I will use the one hot encoding to encode the categorical features.

In [None]:
train = pd.get_dummies(train)  #One Hot Encoding

#### Data correlation

In [None]:
plt.figure(figsize=(14,12))
sns.heatmap(train.astype(float).corr(),linewidths=0.1,vmax=1.0, 
            square=True,  linecolor='white', annot=True)
plt.show()

### 4. Models

#### Librarys

In [None]:
#Split data
from sklearn.model_selection import train_test_split, StratifiedKFold, cross_val_score

#Scale data
from sklearn.preprocessing import StandardScaler

#Metrics used in the competition to check model's answers
from sklearn.metrics import roc_auc_score

#Models
from sklearn.model_selection import GridSearchCV
from sklearn.neighbors import KNeighborsClassifier
from sklearn.naive_bayes import GaussianNB
from sklearn.tree import DecisionTreeClassifier
from sklearn.ensemble import RandomForestClassifier
from sklearn.linear_model import LogisticRegression

#Reproducibility of results
import random
random.seed(2)

#### Function to create models and measure their efficency

I'll use the following models:
    Naive Bayes, Decision tree, Random forest, Logistic regression
  
I'll use stratified nested cross validation because our data has a lot more people not interested in the insurance than people interested in it.
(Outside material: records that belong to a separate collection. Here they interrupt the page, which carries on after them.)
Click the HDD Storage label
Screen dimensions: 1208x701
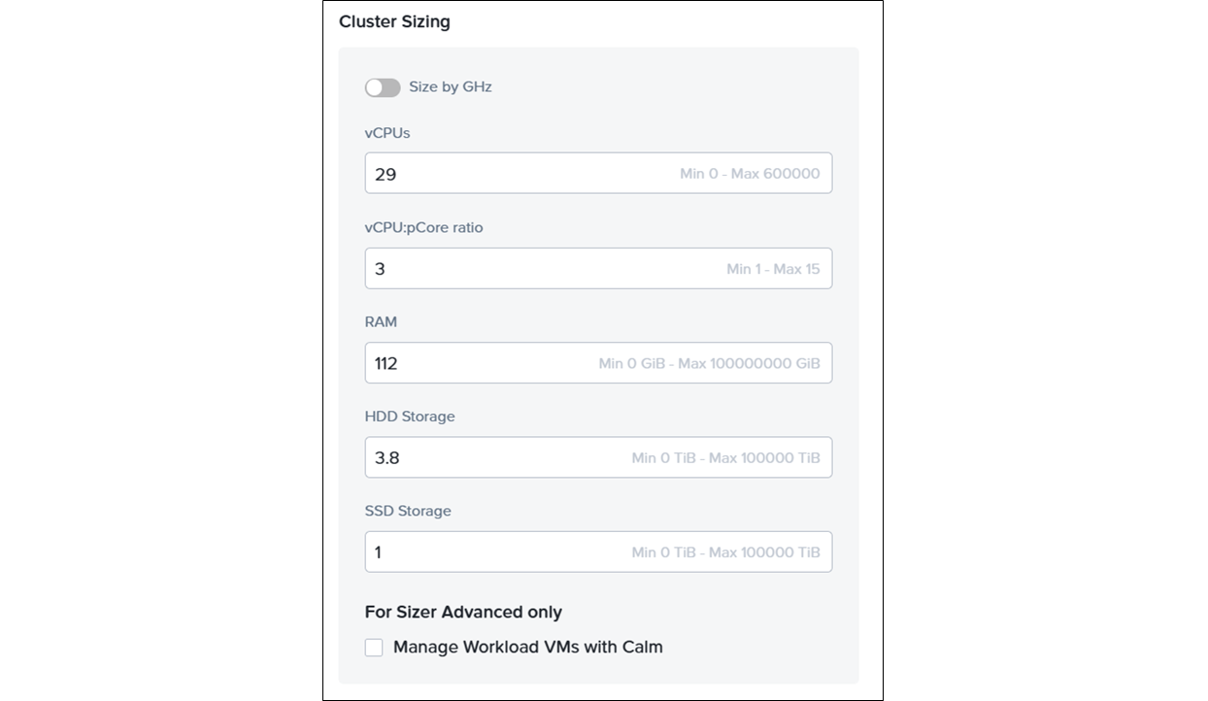[x=410, y=417]
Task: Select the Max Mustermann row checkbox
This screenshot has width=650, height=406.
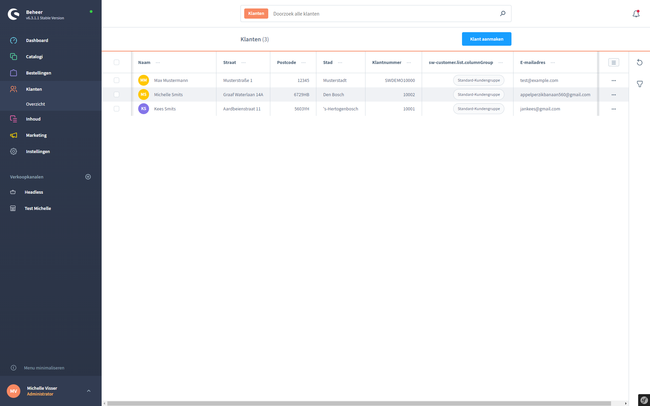Action: [117, 80]
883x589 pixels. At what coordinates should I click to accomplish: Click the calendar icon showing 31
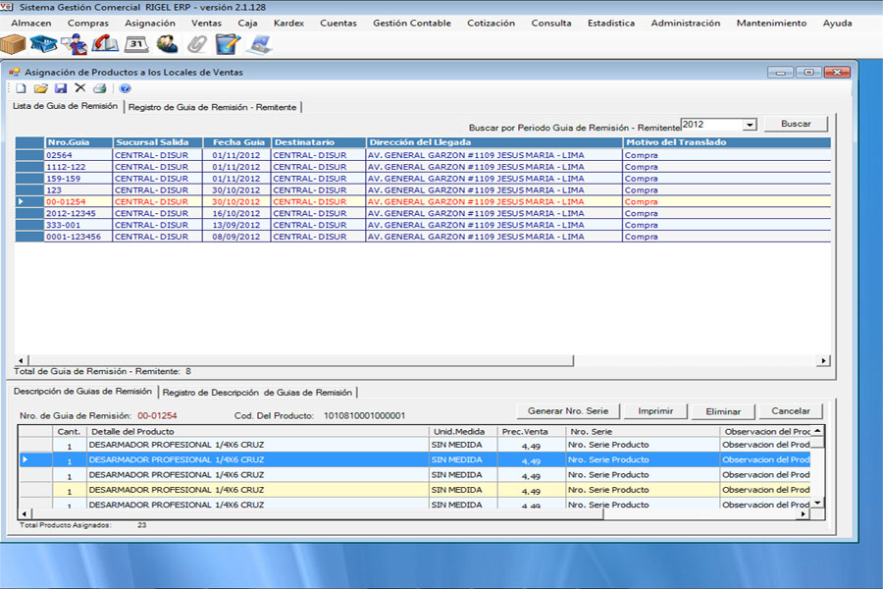click(136, 43)
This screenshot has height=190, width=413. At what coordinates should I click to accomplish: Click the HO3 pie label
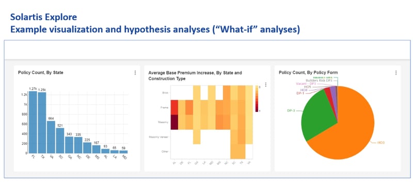(x=381, y=142)
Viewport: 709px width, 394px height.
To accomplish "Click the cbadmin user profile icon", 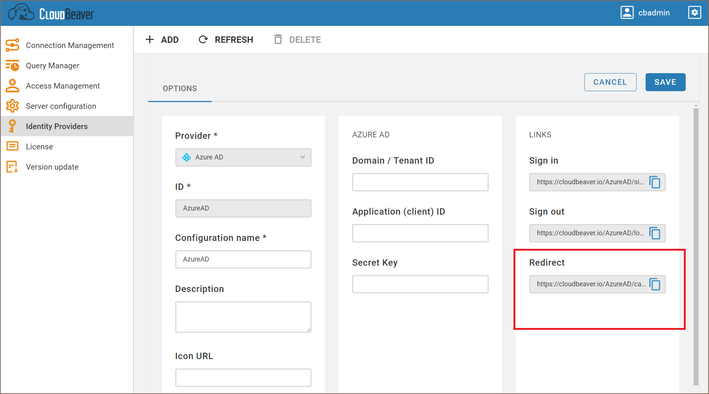I will (627, 12).
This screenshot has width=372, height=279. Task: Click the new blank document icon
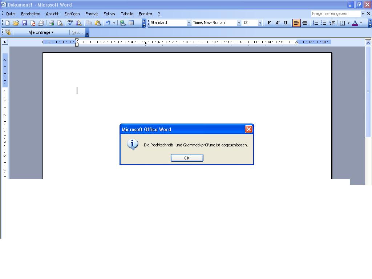(7, 23)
Finnaly, ROC AUC score will be the score measure because it was the one used in the hackaton.

In [None]:
def classification_nested_crossvalidation(X, y, n_folds,k_folds, model, hp_grid):
    """
    Function that applies stratified nested crossvalidation method in a model and return
    its mean and std roc auc score
    
    Input:
        X - Independent variables;
        y - dependent variable (target);
        n_folds - number of folds;
        model - model to be applied.
    """
    
    #External cross validation
    cv_outer = StratifiedKFold(n_folds, shuffle=True)
    results = list()
    
    # internal cross validation
    for train_out, test_out in cv_outer.split(X, y):
        
        train_x, train_y = X[train_out], y[train_out]
        test_x, test_y = X[test_out], y[test_out]
        
        # internal CV (training and validation sets)
        grid_search_cv = GridSearchCV(model, hp_grid, cv=k_folds)
        
        # find the best hyperparameters
        result = grid_search_cv.fit(train_x, train_y)
        best_model = result.best_estimator_
        
        # prediction in the test fold
        pred_y = best_model.predict(test_x) 
        results.append(roc_auc_score(test_y, pred_y))
    
    return np.mean(results), np.std(results)

In [None]:
X = train.loc[:, train.columns != "Response"]
y = train.loc[:, "Response"]
X, y = X.to_numpy(), y.to_numpy()

models = [GaussianNB(),DecisionTreeClassifier(), RandomForestClassifier(), LogisticRegression()]
names = ["Naive Bayes", "Decision Tree", "Random Forest", "Logistic Regression"]
hiperparams = [{}, 
               {'criterion':['gini', 'entropy']},
               {'criterion':['entropy', 'gini'],'n_estimators':[10, 20]},
               {'solver':['newton-cg', 'lbfgs'], 'max_iter':[500]}]

In [None]:
for name, model, params in zip(names, models, hiperparams):
        
        n_folds = 5
        k_folds = 3
        mean, std = classification_nested_crossvalidation(X, y, n_folds, k_folds, model, params)
        message = "Model {}:\nMean: {}\tStd:{}\n\n".format(name, mean, std)
        print(message)

The logistic regression method did not converge... Any tips of what should I do here, other than increasing the parameter "max_iter"?